Official Responses and Strategic Implications

The implications for leadership are stark. If an organization does not take the time to author its own future, a platform company will do it for them by default.

Key Takeaways for the C-Suite:

  1. Stop the Procurement Sprint: Do not initiate an RFP until you have clearly defined the future state you are aiming to create. A vendor bake-off is a tool for purchasing, not for design.
  2. Define "What Must Be True": If you want to achieve an autonomous, high-value AI state, what infrastructure, data hygiene, and cultural shifts must happen first? Work backward from that vision.
  3. Language is Strategy: A vision must be communicable and visceral. If your strategy relies on abstract jargon, it will fail to gain the organizational momentum necessary to overcome legacy inertia.
  4. Prioritize Architecture Over Features: In an age of rapidly evolving agentic systems, the ability to integrate and own your data layer is more valuable than any specific feature set a vendor offers today.

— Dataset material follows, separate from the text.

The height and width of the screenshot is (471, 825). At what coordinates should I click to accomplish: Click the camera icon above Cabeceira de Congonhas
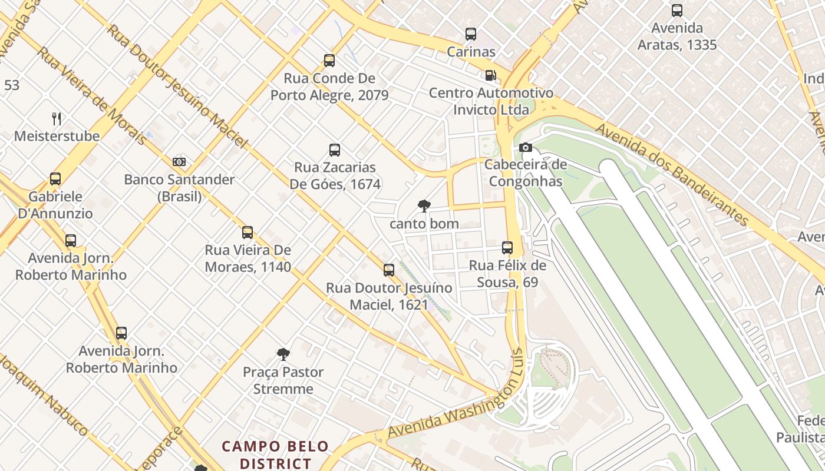click(x=525, y=147)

Conclusion: The Case for Authorship

The future of the enterprise is not discovered by measuring the present more accurately. It is authored by those who have the courage to name it in language that humans can carry, who map the necessary truths, and who only then engage with the machinery of agents, models, and roadmaps.

As Brian Evergreen suggests, real AI strategy is not a vendor bake-off on the deck of a ship whose heading no one has agreed upon. It is a design challenge of the highest order. Until organizations shift their focus from buying the "latest" to defining the "next," they will remain trapped in the architecture of their own obsolescence, optimizing for a world that has already slipped away.